Records shown:
------------------------------------
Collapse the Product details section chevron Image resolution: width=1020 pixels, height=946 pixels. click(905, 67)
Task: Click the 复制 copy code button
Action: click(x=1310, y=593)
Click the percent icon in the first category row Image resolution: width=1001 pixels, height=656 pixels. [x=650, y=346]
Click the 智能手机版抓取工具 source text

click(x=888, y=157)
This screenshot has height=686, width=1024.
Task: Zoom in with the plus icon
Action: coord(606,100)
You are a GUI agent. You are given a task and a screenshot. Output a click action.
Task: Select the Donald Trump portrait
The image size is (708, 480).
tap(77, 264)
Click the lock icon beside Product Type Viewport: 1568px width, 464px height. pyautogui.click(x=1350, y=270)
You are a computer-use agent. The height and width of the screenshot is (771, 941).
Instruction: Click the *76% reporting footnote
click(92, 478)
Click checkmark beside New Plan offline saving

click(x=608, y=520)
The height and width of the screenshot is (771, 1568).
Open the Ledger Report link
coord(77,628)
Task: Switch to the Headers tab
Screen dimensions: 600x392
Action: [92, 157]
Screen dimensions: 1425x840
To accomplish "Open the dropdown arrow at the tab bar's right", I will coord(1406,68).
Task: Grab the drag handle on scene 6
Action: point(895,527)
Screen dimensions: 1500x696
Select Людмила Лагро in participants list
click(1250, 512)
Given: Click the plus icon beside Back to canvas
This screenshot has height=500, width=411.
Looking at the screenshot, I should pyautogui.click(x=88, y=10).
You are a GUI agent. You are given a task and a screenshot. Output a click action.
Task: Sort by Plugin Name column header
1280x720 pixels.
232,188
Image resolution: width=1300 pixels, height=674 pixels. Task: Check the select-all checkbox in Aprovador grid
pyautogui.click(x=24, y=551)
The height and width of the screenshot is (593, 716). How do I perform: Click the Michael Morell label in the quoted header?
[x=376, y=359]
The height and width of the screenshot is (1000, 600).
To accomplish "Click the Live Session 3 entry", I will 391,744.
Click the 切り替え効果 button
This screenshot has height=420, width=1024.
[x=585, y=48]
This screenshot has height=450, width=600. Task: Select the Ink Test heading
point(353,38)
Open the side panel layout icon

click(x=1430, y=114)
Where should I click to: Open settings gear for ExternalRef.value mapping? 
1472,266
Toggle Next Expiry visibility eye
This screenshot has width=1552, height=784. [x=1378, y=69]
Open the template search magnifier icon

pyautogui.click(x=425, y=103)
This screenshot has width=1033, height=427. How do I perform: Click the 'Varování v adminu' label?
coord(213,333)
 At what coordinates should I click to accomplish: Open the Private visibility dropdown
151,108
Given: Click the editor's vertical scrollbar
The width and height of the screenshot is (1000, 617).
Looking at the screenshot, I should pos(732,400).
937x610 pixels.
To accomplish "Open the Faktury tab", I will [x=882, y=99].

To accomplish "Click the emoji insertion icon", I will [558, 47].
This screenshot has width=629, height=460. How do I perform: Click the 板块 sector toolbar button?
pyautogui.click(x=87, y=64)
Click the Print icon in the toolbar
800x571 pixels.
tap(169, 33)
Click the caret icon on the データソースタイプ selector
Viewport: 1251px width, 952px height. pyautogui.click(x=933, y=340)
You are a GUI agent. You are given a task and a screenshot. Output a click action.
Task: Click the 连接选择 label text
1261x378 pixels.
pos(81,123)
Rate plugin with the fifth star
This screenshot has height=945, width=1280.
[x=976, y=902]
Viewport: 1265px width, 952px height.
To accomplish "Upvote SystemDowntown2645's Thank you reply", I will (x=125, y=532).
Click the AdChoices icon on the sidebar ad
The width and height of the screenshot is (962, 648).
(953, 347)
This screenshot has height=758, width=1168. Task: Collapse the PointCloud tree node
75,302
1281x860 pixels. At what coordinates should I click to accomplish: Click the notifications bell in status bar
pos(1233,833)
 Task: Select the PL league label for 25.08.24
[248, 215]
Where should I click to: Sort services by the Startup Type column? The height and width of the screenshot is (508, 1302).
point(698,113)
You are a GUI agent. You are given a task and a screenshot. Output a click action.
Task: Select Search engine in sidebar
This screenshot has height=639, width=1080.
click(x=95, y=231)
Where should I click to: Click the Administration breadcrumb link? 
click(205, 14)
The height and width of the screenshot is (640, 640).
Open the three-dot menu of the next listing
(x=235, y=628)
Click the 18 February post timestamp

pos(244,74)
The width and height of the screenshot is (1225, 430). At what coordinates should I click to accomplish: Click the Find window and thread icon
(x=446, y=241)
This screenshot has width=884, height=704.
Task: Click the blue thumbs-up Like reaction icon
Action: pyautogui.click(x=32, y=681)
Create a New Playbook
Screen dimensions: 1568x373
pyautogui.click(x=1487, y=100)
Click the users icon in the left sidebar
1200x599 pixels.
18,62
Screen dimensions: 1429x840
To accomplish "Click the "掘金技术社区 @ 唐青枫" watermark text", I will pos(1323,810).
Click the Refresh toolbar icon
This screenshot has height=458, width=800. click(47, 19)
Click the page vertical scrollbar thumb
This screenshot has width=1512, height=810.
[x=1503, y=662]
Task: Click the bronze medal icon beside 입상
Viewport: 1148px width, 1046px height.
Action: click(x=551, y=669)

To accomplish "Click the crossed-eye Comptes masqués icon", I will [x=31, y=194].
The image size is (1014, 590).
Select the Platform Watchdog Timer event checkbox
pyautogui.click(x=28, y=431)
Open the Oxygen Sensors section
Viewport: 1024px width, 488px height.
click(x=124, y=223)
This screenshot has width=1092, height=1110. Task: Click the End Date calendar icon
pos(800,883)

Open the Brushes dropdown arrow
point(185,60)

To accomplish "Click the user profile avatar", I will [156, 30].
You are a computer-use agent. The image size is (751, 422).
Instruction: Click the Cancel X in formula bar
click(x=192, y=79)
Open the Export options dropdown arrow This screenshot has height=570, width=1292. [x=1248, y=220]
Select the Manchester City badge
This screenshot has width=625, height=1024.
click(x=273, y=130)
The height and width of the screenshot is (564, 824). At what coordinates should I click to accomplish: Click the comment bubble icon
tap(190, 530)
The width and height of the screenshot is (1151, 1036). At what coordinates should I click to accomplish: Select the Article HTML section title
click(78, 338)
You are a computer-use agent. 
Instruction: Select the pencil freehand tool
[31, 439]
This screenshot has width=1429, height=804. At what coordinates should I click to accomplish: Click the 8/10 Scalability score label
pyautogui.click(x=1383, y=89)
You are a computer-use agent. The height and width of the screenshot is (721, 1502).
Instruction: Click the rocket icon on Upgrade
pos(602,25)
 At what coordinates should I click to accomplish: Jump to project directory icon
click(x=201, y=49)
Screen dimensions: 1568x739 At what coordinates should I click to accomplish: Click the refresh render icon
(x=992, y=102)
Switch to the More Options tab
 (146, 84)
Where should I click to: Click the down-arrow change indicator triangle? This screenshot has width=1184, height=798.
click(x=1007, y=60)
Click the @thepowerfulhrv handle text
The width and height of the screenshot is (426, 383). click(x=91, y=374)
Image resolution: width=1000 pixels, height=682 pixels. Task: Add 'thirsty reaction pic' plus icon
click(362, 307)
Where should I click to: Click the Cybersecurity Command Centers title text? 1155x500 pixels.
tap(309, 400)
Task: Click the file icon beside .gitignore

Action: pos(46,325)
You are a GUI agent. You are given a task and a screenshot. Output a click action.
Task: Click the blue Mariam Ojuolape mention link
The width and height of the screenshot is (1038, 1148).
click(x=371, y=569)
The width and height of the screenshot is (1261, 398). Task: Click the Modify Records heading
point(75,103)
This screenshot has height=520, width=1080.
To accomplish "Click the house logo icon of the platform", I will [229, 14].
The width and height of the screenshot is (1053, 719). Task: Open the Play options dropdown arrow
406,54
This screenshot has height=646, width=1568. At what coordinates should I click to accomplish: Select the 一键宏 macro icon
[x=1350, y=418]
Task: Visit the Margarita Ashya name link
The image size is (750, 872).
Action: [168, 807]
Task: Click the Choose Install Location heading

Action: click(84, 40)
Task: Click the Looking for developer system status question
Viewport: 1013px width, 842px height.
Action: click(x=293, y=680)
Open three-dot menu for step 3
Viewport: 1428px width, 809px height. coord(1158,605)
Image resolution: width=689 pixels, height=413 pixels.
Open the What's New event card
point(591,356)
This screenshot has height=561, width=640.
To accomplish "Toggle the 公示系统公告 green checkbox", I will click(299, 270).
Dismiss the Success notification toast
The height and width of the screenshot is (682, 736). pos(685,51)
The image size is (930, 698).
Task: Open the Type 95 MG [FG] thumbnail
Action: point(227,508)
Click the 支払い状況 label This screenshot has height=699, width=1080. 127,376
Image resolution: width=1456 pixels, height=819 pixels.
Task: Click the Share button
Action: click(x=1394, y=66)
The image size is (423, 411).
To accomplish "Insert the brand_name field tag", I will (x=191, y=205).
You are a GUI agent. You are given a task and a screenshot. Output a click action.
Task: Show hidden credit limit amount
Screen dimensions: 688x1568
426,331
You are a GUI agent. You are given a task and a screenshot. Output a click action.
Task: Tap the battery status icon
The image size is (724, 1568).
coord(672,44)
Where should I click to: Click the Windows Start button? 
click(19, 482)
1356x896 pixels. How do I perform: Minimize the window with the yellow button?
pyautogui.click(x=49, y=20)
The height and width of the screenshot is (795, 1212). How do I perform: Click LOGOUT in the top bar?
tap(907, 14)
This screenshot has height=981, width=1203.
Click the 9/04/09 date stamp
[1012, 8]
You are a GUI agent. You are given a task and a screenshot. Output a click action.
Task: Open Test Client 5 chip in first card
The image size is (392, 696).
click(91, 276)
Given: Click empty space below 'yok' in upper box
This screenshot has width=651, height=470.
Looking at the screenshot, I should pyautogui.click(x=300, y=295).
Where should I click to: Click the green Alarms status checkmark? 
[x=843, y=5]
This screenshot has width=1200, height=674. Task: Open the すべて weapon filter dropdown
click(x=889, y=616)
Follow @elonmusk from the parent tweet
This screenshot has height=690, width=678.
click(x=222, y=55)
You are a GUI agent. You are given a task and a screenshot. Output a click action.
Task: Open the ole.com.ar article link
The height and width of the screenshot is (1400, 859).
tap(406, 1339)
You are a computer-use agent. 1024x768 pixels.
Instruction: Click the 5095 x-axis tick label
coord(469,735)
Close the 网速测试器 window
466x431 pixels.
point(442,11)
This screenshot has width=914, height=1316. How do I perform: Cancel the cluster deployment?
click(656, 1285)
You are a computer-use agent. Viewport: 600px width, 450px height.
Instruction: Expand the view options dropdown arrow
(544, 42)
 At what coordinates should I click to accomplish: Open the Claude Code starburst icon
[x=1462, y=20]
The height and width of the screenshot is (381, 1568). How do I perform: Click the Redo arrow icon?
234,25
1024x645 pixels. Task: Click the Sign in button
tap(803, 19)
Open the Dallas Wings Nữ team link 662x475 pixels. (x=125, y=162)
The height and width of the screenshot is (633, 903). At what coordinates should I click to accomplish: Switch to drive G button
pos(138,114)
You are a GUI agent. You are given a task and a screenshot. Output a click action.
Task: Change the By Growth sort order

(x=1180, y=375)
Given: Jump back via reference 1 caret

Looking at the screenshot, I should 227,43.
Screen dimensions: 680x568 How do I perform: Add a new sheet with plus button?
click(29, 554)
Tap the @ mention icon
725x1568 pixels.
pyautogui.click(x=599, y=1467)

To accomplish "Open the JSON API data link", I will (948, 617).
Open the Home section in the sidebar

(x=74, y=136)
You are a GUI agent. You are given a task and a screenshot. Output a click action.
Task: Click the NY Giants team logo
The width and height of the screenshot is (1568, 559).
------------------------------------
What the task requires:
Give only the number of lines in the data that hold the string "scrollbar".

Finished task:
2